▸ EXERCISE DETAILS
An exact copy of every record is required.

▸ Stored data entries
======
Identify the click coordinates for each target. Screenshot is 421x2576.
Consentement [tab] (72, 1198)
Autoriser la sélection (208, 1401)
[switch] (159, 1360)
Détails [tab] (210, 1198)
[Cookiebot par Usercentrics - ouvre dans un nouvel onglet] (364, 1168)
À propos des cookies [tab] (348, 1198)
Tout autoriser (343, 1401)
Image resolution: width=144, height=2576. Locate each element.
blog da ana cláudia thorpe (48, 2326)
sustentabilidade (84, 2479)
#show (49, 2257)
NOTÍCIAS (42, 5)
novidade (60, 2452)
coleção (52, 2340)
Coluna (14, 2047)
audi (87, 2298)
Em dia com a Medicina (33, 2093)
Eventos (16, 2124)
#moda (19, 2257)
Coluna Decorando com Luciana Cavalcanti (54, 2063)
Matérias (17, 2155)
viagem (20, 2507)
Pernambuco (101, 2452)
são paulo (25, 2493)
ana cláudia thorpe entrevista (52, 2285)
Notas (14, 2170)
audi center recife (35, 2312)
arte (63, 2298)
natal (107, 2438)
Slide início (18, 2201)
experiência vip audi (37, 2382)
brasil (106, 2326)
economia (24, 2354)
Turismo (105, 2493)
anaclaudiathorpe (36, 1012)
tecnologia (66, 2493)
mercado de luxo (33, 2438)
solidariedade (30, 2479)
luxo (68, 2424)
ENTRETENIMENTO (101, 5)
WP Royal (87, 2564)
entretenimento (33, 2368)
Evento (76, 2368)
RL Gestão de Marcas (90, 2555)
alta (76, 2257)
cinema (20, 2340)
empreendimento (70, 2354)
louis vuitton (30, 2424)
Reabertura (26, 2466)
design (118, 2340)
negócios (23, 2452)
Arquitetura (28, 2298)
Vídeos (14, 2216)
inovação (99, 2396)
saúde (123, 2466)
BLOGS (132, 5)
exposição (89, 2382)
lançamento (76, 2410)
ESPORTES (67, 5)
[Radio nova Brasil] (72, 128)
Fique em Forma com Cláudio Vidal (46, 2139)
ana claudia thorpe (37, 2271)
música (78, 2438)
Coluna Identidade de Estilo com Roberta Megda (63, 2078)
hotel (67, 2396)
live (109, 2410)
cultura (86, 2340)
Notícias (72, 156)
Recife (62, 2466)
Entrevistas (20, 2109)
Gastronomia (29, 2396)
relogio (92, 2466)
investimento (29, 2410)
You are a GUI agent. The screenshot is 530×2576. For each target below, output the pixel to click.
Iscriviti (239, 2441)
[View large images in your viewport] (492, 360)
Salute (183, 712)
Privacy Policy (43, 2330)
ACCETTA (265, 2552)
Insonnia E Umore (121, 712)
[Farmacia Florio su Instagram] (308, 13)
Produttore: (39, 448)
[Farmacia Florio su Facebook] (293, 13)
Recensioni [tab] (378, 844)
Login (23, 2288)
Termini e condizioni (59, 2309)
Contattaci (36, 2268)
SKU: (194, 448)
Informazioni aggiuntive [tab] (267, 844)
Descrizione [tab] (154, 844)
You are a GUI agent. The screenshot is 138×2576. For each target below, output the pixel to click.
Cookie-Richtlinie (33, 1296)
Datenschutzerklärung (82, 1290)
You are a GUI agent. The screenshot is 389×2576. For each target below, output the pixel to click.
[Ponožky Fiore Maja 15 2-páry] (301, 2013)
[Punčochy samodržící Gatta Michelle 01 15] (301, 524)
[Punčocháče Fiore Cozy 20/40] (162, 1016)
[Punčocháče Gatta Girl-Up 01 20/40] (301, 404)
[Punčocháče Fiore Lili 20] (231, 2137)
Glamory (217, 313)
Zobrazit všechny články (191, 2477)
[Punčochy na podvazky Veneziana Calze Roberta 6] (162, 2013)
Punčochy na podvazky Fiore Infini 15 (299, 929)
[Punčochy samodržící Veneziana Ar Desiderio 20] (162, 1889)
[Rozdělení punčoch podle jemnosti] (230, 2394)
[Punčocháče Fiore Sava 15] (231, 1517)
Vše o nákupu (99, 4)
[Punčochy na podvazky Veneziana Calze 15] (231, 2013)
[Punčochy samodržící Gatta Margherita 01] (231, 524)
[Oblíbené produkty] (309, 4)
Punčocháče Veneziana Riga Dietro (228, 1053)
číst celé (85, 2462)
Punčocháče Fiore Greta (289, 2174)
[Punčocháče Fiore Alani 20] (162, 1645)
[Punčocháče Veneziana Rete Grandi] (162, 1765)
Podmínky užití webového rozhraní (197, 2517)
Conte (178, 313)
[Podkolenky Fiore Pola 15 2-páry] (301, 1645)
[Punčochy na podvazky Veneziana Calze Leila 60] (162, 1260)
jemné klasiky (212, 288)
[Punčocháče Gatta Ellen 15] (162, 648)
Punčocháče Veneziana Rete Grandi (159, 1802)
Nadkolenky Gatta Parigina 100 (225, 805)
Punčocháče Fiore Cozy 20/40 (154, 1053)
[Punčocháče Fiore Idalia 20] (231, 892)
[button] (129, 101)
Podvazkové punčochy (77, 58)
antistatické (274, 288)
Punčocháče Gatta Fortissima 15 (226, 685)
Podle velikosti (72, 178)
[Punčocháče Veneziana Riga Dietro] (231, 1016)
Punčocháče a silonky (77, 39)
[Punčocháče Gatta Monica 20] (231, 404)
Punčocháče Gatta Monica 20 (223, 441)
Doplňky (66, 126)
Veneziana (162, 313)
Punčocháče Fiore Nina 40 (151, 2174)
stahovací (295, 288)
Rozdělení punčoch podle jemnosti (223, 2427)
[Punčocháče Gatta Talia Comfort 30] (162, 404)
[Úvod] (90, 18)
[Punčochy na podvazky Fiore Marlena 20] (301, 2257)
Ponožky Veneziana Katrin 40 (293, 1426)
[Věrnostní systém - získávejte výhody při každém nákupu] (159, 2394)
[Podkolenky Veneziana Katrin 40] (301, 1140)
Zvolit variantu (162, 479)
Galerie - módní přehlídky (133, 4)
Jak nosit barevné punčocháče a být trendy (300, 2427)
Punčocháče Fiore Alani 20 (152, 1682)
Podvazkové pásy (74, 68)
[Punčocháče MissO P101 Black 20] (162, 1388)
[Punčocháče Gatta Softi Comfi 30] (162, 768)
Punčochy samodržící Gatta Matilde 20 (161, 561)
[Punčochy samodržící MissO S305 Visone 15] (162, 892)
======
▸ ANSWER BOX
Identify the click coordinates for each target. Screenshot is 421x2576.
Consentement [tab] (72, 1198)
Autoriser la sélection (208, 1401)
[switch] (159, 1360)
Détails [tab] (210, 1198)
[Cookiebot par Usercentrics - ouvre dans un nouvel onglet] (364, 1168)
À propos des cookies [tab] (348, 1198)
Tout autoriser (343, 1401)
Image resolution: width=144, height=2576. Locate each element.
blog da ana cláudia thorpe (48, 2326)
sustentabilidade (84, 2479)
#show (49, 2257)
NOTÍCIAS (42, 5)
novidade (60, 2452)
coleção (52, 2340)
Coluna (14, 2047)
audi (87, 2298)
Em dia com a Medicina (33, 2093)
Eventos (16, 2124)
#moda (19, 2257)
Coluna Decorando com Luciana Cavalcanti (54, 2063)
Matérias (17, 2155)
viagem (20, 2507)
Pernambuco (101, 2452)
são paulo (25, 2493)
ana cláudia thorpe entrevista (52, 2285)
Notas (14, 2170)
audi center recife (35, 2312)
arte (63, 2298)
natal (107, 2438)
Slide início (18, 2201)
experiência vip audi (37, 2382)
brasil (106, 2326)
economia (24, 2354)
Turismo (105, 2493)
anaclaudiathorpe (36, 1012)
tecnologia (66, 2493)
mercado de luxo (33, 2438)
solidariedade (30, 2479)
luxo (68, 2424)
ENTRETENIMENTO (101, 5)
WP Royal (87, 2564)
entretenimento (33, 2368)
Evento (76, 2368)
RL Gestão de Marcas (90, 2555)
alta (76, 2257)
cinema (20, 2340)
empreendimento (70, 2354)
louis vuitton (30, 2424)
Reabertura (26, 2466)
design (118, 2340)
negócios (23, 2452)
Arquitetura (28, 2298)
Vídeos (14, 2216)
inovação (99, 2396)
saúde (123, 2466)
BLOGS (132, 5)
exposição (89, 2382)
lançamento (76, 2410)
ESPORTES (67, 5)
[Radio nova Brasil] (72, 128)
Fique em Forma com Cláudio Vidal (46, 2139)
ana claudia thorpe (37, 2271)
música (78, 2438)
Coluna Identidade de Estilo com Roberta Megda (63, 2078)
hotel (67, 2396)
live (109, 2410)
cultura (86, 2340)
Notícias (72, 156)
Recife (62, 2466)
Entrevistas (20, 2109)
Gastronomia (29, 2396)
relogio (92, 2466)
investimento (29, 2410)
You are a GUI agent. The screenshot is 530×2576. For each target below, output the pixel to click.
Iscriviti (239, 2441)
[View large images in your viewport] (492, 360)
Salute (183, 712)
Privacy Policy (43, 2330)
ACCETTA (265, 2552)
Insonnia E Umore (121, 712)
[Farmacia Florio su Instagram] (308, 13)
Produttore: (39, 448)
[Farmacia Florio su Facebook] (293, 13)
Recensioni [tab] (378, 844)
Login (23, 2288)
Termini e condizioni (59, 2309)
Contattaci (36, 2268)
SKU: (194, 448)
Informazioni aggiuntive [tab] (267, 844)
Descrizione [tab] (154, 844)
You are a GUI agent. The screenshot is 138×2576. For each target below, output the pixel to click.
Cookie-Richtlinie (33, 1296)
Datenschutzerklärung (82, 1290)
You are a GUI agent. The screenshot is 389×2576. For each target below, output the pixel to click.
[Ponožky Fiore Maja 15 2-páry] (301, 2013)
[Punčochy samodržící Gatta Michelle 01 15] (301, 524)
[Punčocháče Fiore Cozy 20/40] (162, 1016)
[Punčocháče Gatta Girl-Up 01 20/40] (301, 404)
[Punčocháče Fiore Lili 20] (231, 2137)
Glamory (217, 313)
Zobrazit všechny články (191, 2477)
[Punčochy na podvazky Veneziana Calze Roberta 6] (162, 2013)
Punčochy na podvazky Fiore Infini 15 (299, 929)
[Punčochy samodržící Veneziana Ar Desiderio 20] (162, 1889)
[Rozdělení punčoch podle jemnosti] (230, 2394)
[Punčocháče Fiore Sava 15] (231, 1517)
Vše o nákupu (99, 4)
[Punčochy na podvazky Veneziana Calze 15] (231, 2013)
[Punčochy samodržící Gatta Margherita 01] (231, 524)
[Oblíbené produkty] (309, 4)
Punčocháče Veneziana Riga Dietro (228, 1053)
číst celé (85, 2462)
Punčocháče Fiore Greta (289, 2174)
[Punčocháče Fiore Alani 20] (162, 1645)
[Punčocháče Veneziana Rete Grandi] (162, 1765)
Podmínky užití webového rozhraní (197, 2517)
Conte (178, 313)
[Podkolenky Fiore Pola 15 2-páry] (301, 1645)
[Punčochy na podvazky Veneziana Calze Leila 60] (162, 1260)
jemné klasiky (212, 288)
[Punčocháče Gatta Ellen 15] (162, 648)
Punčocháče Veneziana Rete Grandi (159, 1802)
Nadkolenky Gatta Parigina 100 (225, 805)
Punčocháče Fiore Cozy 20/40 (154, 1053)
[Punčocháče Fiore Idalia 20] (231, 892)
[button] (129, 101)
Podvazkové punčochy (77, 58)
antistatické (274, 288)
Punčocháče Gatta Fortissima 15 (226, 685)
Podle velikosti (72, 178)
[Punčocháče Veneziana Riga Dietro] (231, 1016)
Punčocháče a silonky (77, 39)
[Punčocháče Gatta Monica 20] (231, 404)
Punčocháče Gatta Monica 20 (223, 441)
Doplňky (66, 126)
Veneziana (162, 313)
Punčocháče Fiore Nina 40 (151, 2174)
stahovací (295, 288)
Rozdělení punčoch podle jemnosti (223, 2427)
[Punčocháče Gatta Talia Comfort 30] (162, 404)
[Úvod] (90, 18)
[Punčochy na podvazky Fiore Marlena 20] (301, 2257)
Ponožky Veneziana Katrin 40 (293, 1426)
[Věrnostní systém - získávejte výhody při každém nákupu] (159, 2394)
[Podkolenky Veneziana Katrin 40] (301, 1140)
Zvolit variantu (162, 479)
Galerie - módní přehlídky (133, 4)
Jak nosit barevné punčocháče a být trendy (300, 2427)
Punčocháče Fiore Alani 20 (152, 1682)
Podvazkové pásy (74, 68)
[Punčocháče MissO P101 Black 20] (162, 1388)
[Punčocháče Gatta Softi Comfi 30] (162, 768)
Punčochy samodržící Gatta Matilde 20 (161, 561)
[Punčochy samodržící MissO S305 Visone 15] (162, 892)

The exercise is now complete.